##### INPUT RECORDS #####

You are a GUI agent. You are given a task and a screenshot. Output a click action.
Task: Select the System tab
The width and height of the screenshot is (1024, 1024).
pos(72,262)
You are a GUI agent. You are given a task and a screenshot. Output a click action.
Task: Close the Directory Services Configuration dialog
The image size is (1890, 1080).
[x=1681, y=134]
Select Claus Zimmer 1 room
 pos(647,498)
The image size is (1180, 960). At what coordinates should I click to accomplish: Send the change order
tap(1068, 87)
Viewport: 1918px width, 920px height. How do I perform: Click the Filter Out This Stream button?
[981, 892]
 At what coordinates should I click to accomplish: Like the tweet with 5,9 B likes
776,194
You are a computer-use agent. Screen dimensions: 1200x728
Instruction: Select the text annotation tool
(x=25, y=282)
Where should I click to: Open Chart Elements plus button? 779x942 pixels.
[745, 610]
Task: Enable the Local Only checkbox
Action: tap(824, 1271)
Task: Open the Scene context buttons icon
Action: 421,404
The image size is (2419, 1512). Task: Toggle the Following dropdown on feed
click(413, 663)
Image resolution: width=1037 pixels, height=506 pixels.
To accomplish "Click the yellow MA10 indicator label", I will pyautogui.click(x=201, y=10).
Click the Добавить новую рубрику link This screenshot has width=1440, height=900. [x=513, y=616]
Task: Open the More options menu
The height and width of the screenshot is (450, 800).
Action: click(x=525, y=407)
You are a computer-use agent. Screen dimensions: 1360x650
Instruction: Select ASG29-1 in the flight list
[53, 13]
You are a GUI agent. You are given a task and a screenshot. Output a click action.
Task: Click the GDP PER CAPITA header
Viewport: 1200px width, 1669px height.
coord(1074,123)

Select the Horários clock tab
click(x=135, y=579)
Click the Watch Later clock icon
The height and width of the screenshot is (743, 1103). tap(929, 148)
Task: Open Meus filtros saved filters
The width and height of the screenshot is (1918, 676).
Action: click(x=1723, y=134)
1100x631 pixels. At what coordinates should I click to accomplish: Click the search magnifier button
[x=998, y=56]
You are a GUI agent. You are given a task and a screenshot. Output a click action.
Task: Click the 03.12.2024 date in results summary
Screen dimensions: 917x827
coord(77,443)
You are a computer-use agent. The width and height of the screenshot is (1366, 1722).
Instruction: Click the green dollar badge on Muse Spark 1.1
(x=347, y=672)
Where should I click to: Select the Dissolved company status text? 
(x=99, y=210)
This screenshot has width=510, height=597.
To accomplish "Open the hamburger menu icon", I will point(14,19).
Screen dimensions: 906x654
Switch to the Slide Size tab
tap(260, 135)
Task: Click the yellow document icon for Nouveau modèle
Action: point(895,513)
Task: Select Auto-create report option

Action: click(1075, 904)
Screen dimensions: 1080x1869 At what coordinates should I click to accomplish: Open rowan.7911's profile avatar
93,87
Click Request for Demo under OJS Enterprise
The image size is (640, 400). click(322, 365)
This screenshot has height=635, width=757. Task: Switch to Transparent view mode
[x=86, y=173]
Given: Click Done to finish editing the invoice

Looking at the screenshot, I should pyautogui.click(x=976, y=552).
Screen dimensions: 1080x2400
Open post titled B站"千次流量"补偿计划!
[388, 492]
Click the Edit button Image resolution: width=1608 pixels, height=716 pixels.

#####

■ EXERCISE ■
All lines in the records above that contain "will" are to be reported.

■ REPLY ■
To accomplish "Click the yellow MA10 indicator label", I will pyautogui.click(x=201, y=10).
To accomplish "Open the hamburger menu icon", I will point(14,19).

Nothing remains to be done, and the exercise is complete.